How to stop being Mother Teresa in a relationship with your mother-in-law

Relationships between relatives They don't always go well. And usually the "records" in the number of conflicts with each other are exactly the daughter-in-law and mother-in-law. These women always have something to argue about and stop talking about. Although almost any such conflict grows out of a fictional problem.

Knowing this, many young women, even before marriage, build their own model of behavior in order to maintain normal relationships. One of these models seemed quite interesting. Therefore, we are in a hurry to share the rules that one of our subscribers has developed for themselves.



Before the wedding, I had to listen to the instructions of my father and grandmother. So when I got married, I was determined to like my mother-in-law and my father-in-law, no matter what. For about a year I lived with them in the soul, but every month and week it became unbearable for me.



“As I was on the verge of a nervous breakdown, I thought convulsively about what the future might hold for me. I knew I couldn't go on like this forever, so it would end in divorce. We had to change our relationship immediately. And change yourself.

I ceased to be “Mother Teresa” and diligently brushed aside concerns about what others would think. The 10 rules of conduct I developed with my father-in-law were the salvation I needed so much.”

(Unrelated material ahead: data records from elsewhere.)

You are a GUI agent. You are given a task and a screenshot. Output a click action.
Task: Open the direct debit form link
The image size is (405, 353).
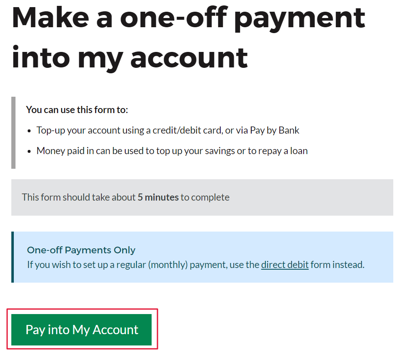285,265
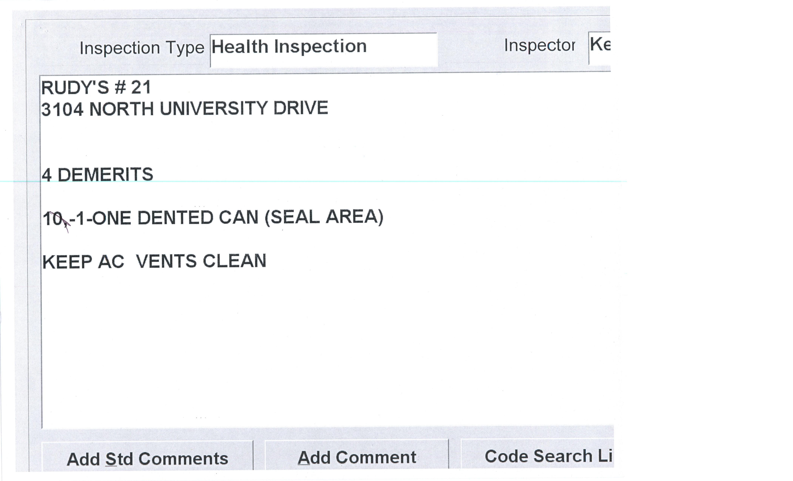Click the Inspection Type label
This screenshot has width=793, height=481.
point(142,48)
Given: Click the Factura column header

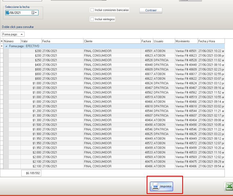Looking at the screenshot, I should [146, 41].
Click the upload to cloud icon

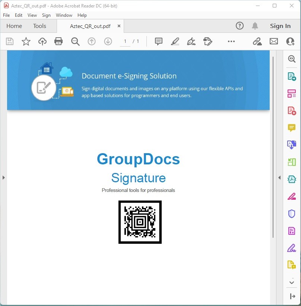coord(42,41)
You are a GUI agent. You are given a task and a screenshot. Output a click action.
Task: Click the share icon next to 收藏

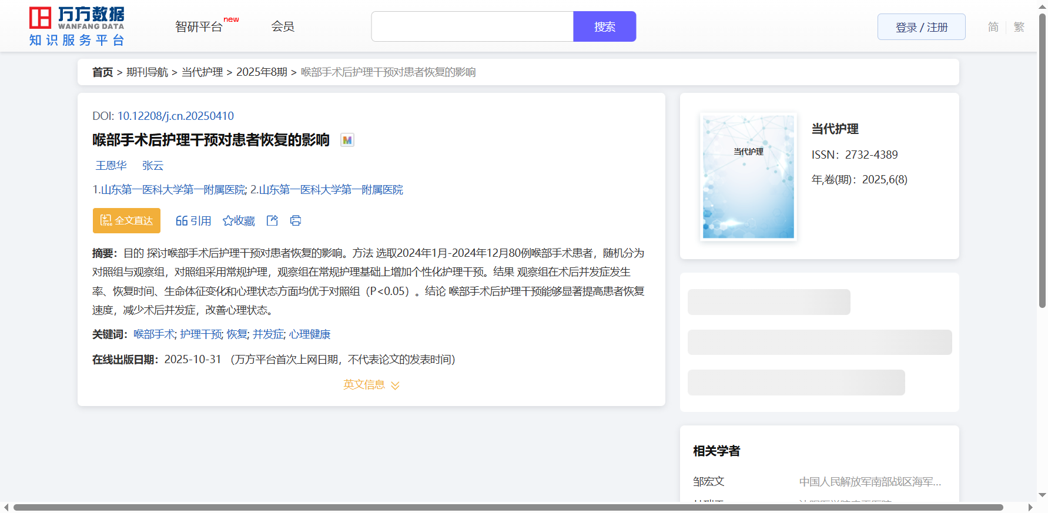pos(272,220)
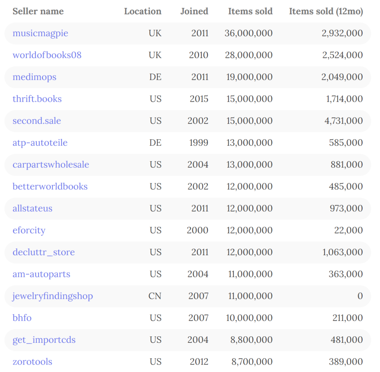
Task: Select the second.sale seller link
Action: pyautogui.click(x=37, y=121)
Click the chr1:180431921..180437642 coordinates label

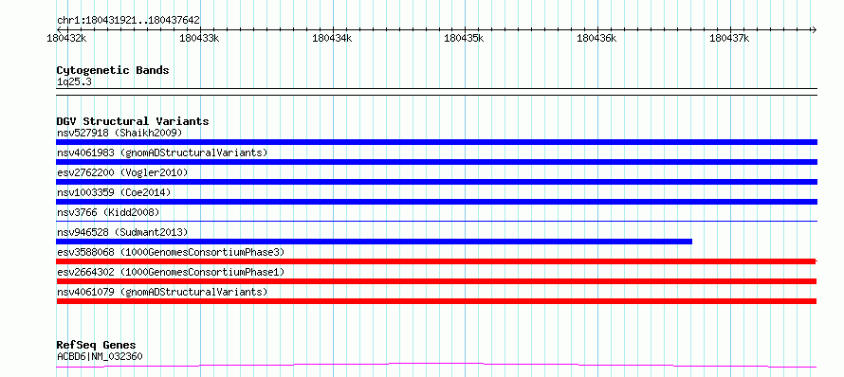pos(128,21)
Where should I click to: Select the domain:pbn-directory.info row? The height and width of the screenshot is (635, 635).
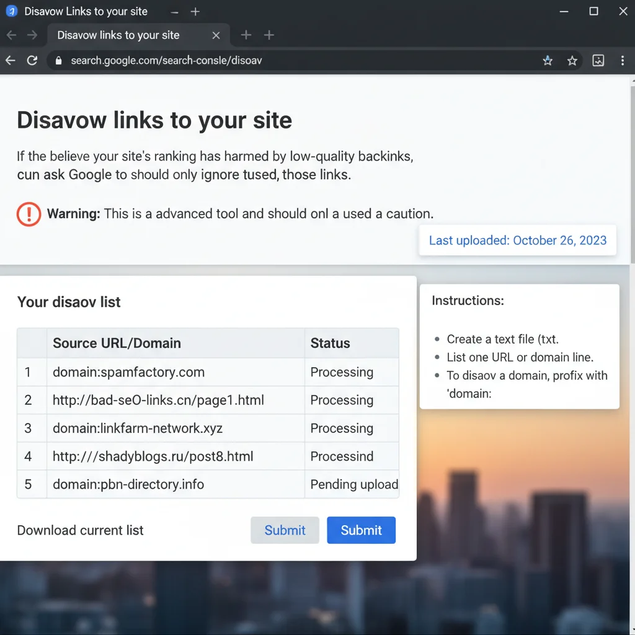click(x=208, y=484)
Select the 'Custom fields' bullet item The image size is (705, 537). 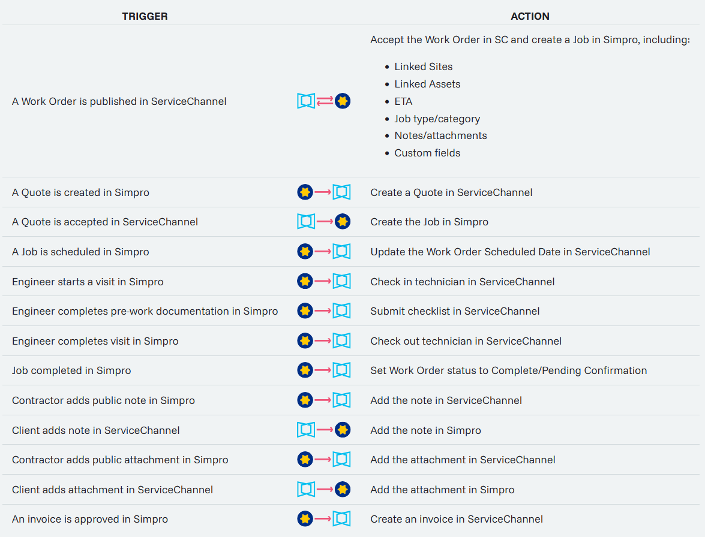(x=427, y=153)
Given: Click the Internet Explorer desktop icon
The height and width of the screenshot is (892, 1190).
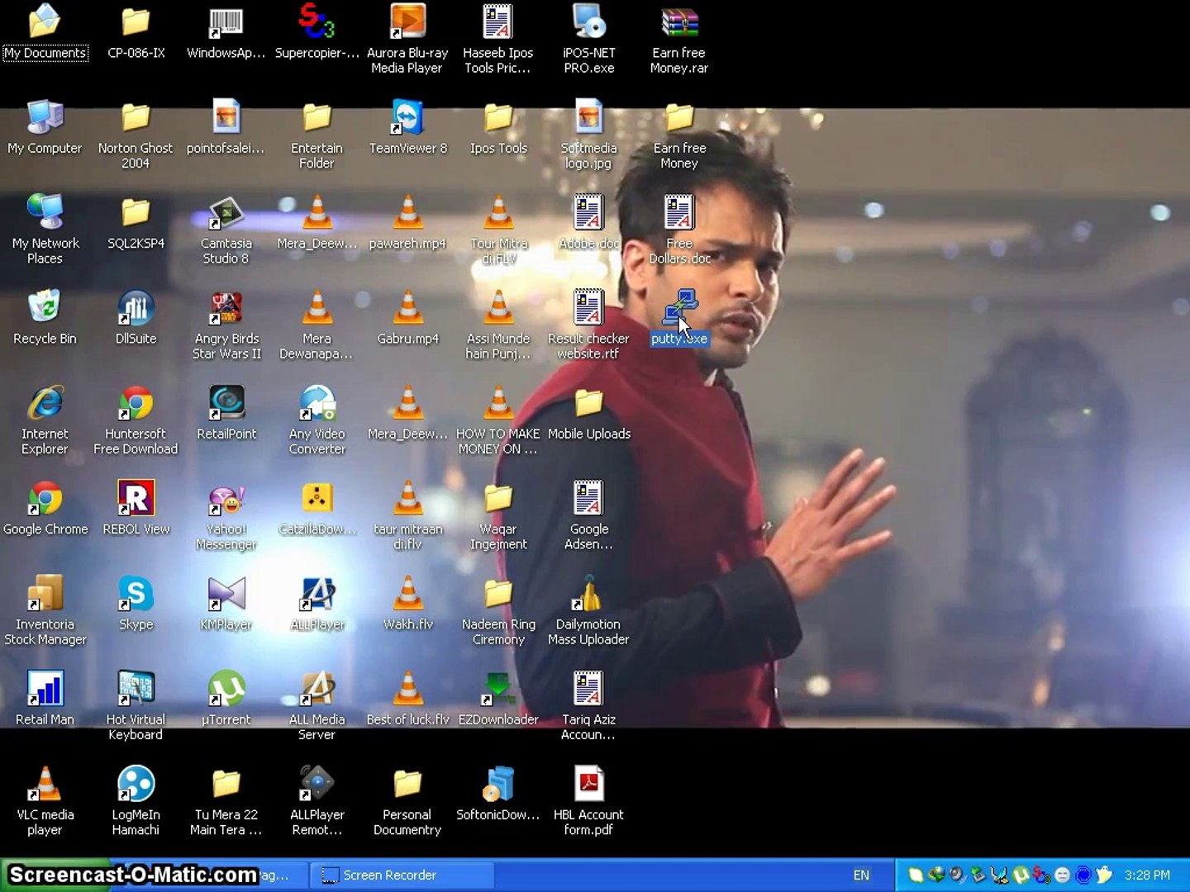Looking at the screenshot, I should (x=45, y=405).

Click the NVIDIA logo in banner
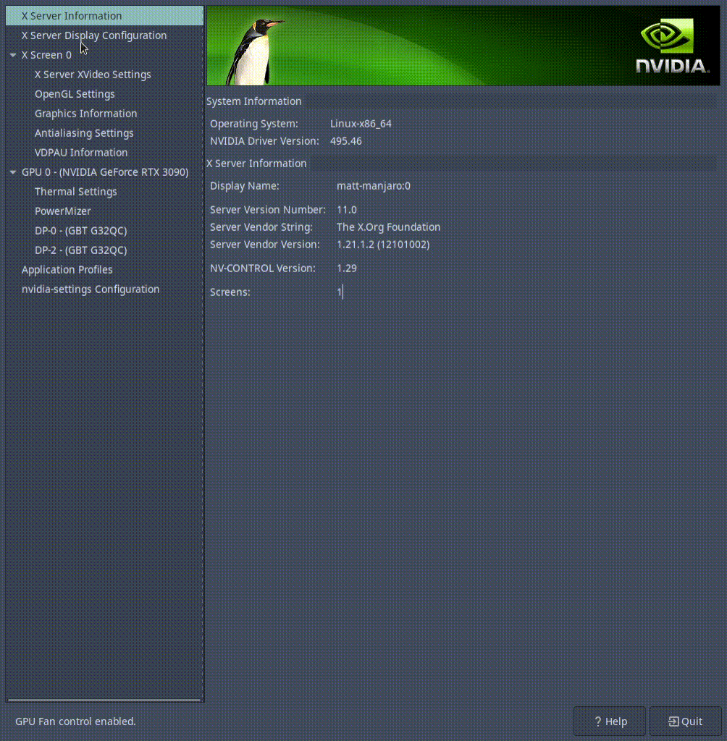pyautogui.click(x=671, y=46)
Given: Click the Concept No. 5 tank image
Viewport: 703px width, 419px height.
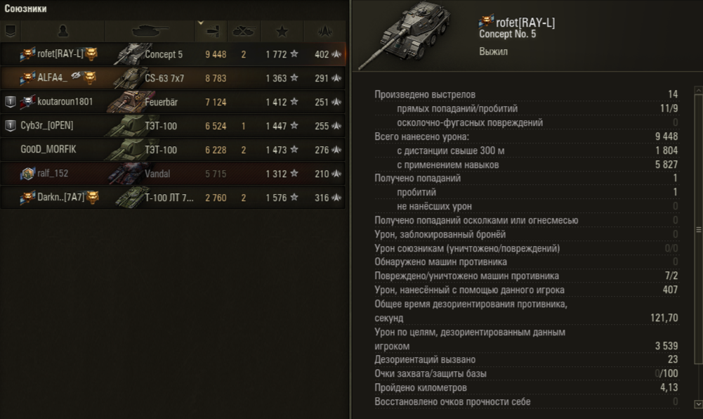Looking at the screenshot, I should click(405, 34).
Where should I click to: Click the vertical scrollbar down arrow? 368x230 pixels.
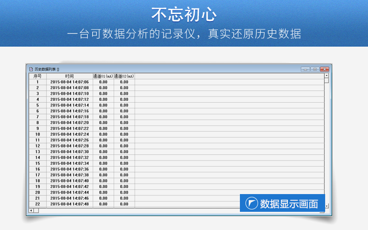pyautogui.click(x=327, y=205)
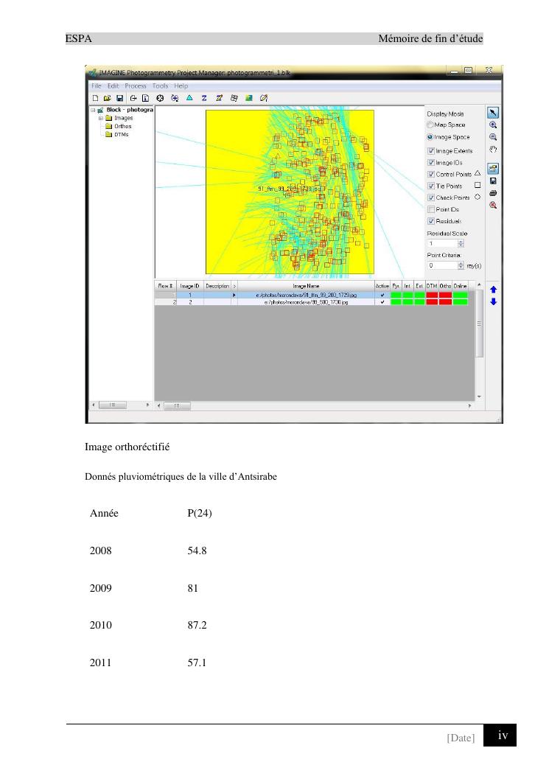Click the printer icon in right toolbar
Viewport: 549px width, 776px height.
coord(493,193)
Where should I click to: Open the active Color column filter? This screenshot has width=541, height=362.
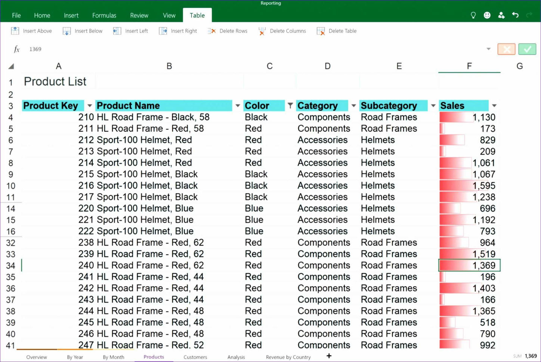pyautogui.click(x=290, y=106)
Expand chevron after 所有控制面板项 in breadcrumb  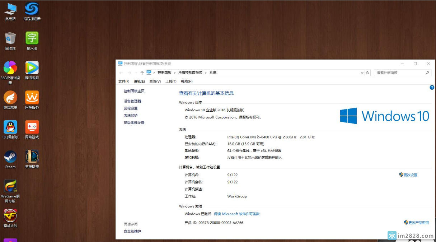click(206, 73)
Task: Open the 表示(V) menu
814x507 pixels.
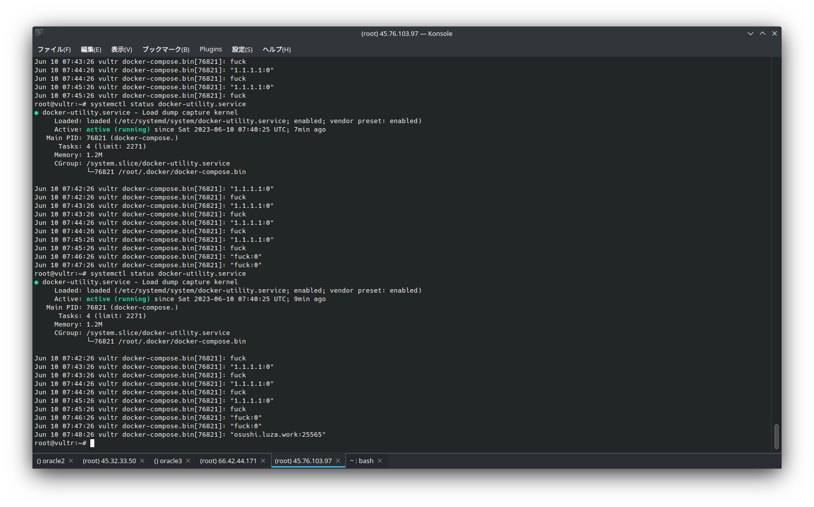Action: pyautogui.click(x=121, y=49)
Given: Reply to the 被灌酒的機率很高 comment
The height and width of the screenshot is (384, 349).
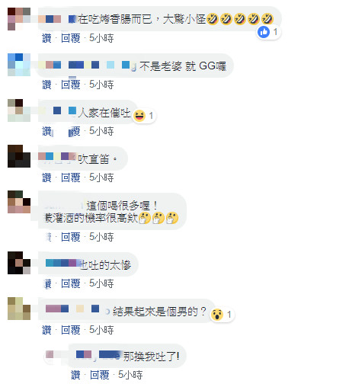Looking at the screenshot, I should point(71,237).
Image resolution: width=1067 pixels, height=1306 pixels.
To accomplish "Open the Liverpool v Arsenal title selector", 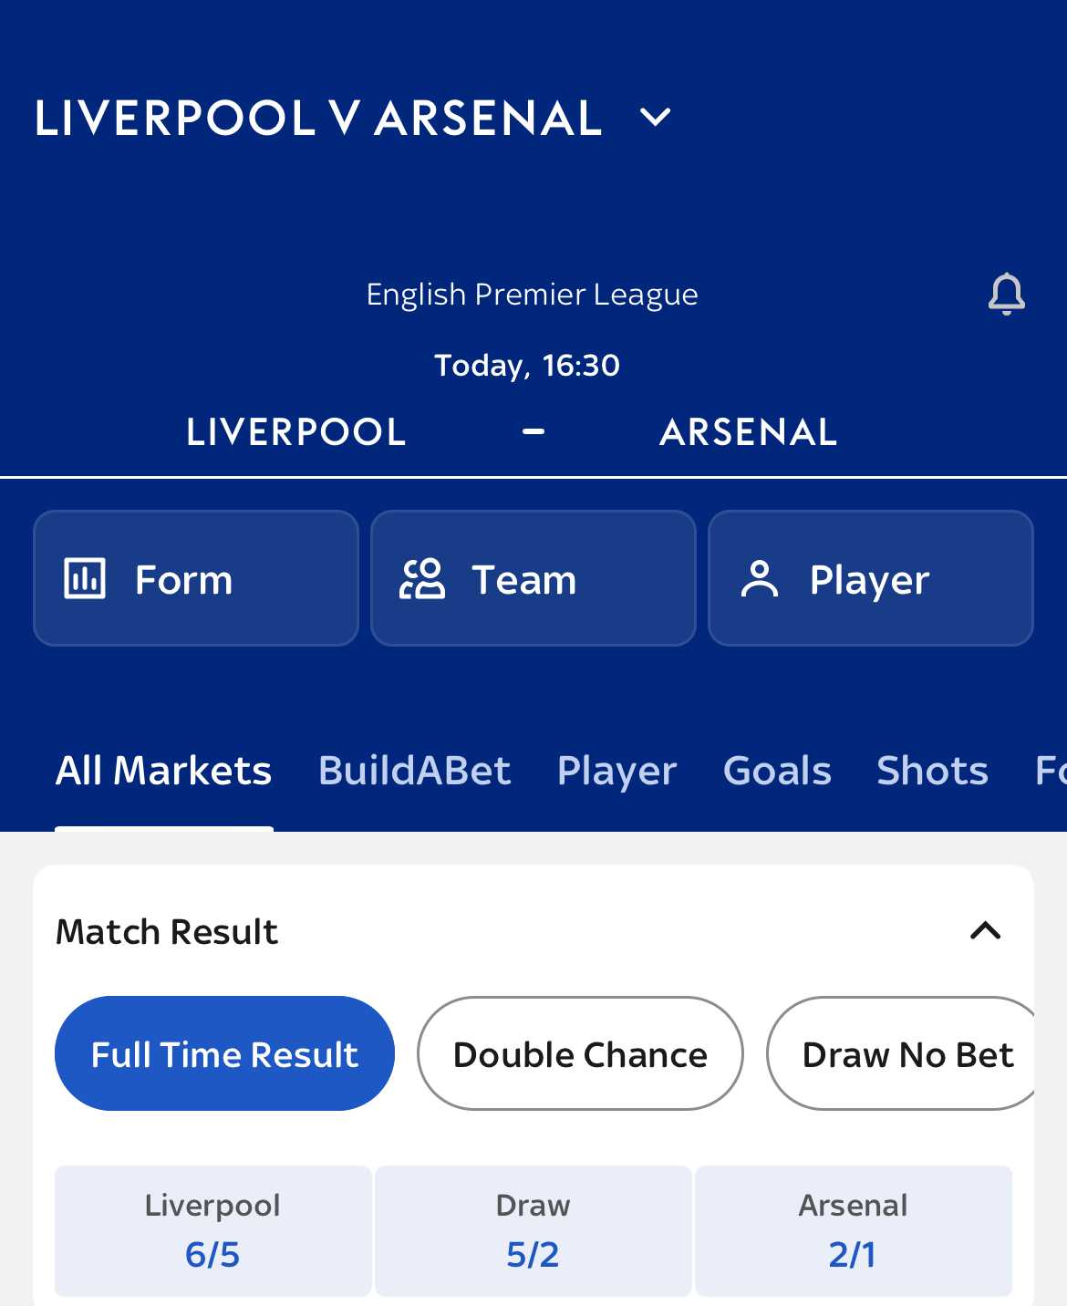I will (x=318, y=118).
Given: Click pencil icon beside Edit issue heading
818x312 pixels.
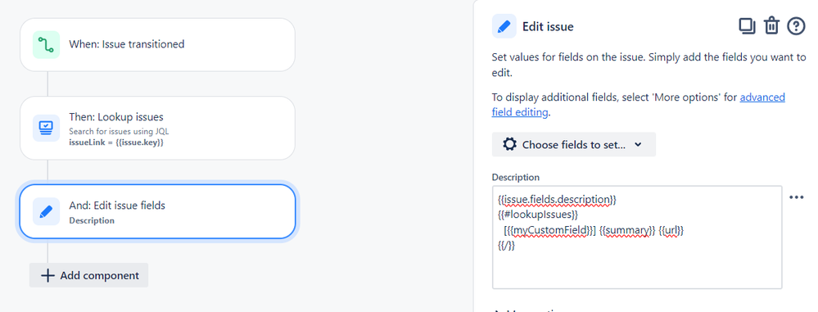Looking at the screenshot, I should (x=504, y=26).
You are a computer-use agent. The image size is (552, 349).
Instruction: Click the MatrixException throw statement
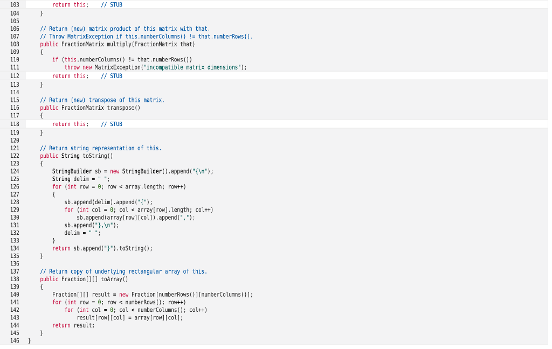pyautogui.click(x=155, y=67)
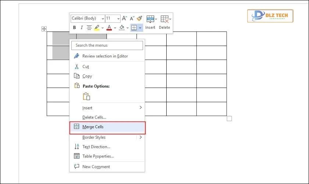Open the Calibri (Body) font dropdown
The height and width of the screenshot is (184, 309).
87,18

The first thing I did was stop being silent when I was “run over.” Does my mother-in-law at the table accidentally slap something stupid in my direction? Now I don’t keep quiet or convince myself that I just heard it. I answer. Sometimes it's pretty tough. Protecting yourself is helpful and enjoyable.

Stop talking to my father-in-law about small things. At the meeting, greeted, exchanged a few phrases and dispersed. Nor do I listen to their complaints about each other and about life in general. Being a pillow for tears is a pleasure. If you listen, the second, and the third, you will also be guilty of something.”



Don’t let me command you, I don’t let you command me or my family. When I hear sarcastic remarks about my relatives, I immediately stand up for them. Dad and grandma are sacred, and I don’t want to live with the feeling that I betrayed my own.

My husband is supposed to support me, his wife, and not other relatives. If he has married me and is building a family with me, let him be kind and supportive. It's not easy for me to fight off everyone alone.



If my relatives are in my family, I won’t be silent anymore. I don’t smile silently when I say, “We’re not in your family, but....” If “white” is publicly called “black”, then we should talk about it.

I stopped taking help from my mother-in-law. They will help me once, secondly, and then in any argument they will hint and count how much they helped me, and I am so ungrateful. It is better to cope with yourself than to feel constantly that I owe them something.”

Don’t say “Yes, there was a point that you don’t have to talk about everything.” But the ban on spiritual conversations with my mother-in-law I made for myself separately. She will gladly discuss your problems, fears and experiences with her friends. As a result, the minds of at least three pensioners will work against you, a young girl.



I stopped answering my mother-in-law's intrusive phone calls. Why talk when you know that a useless conversation will last for a good half an hour? When I do not want to start a conversation and spoil my mood, I do not answer the phone.

And the last thing I learned well for myself is that it is worth living away from mother-in-law. It seems banal, but greatly saves nerves. And in the relationship with her husband there are fewer problems, – concluded Alla.



The young woman came up with some pretty radical rules. It seems that the relationship between relatives did not work out at all if Alla does not want to keep in touch with them. What do you think of the girl's beliefs? Which ones seem healthy to you and which ones seem unacceptable?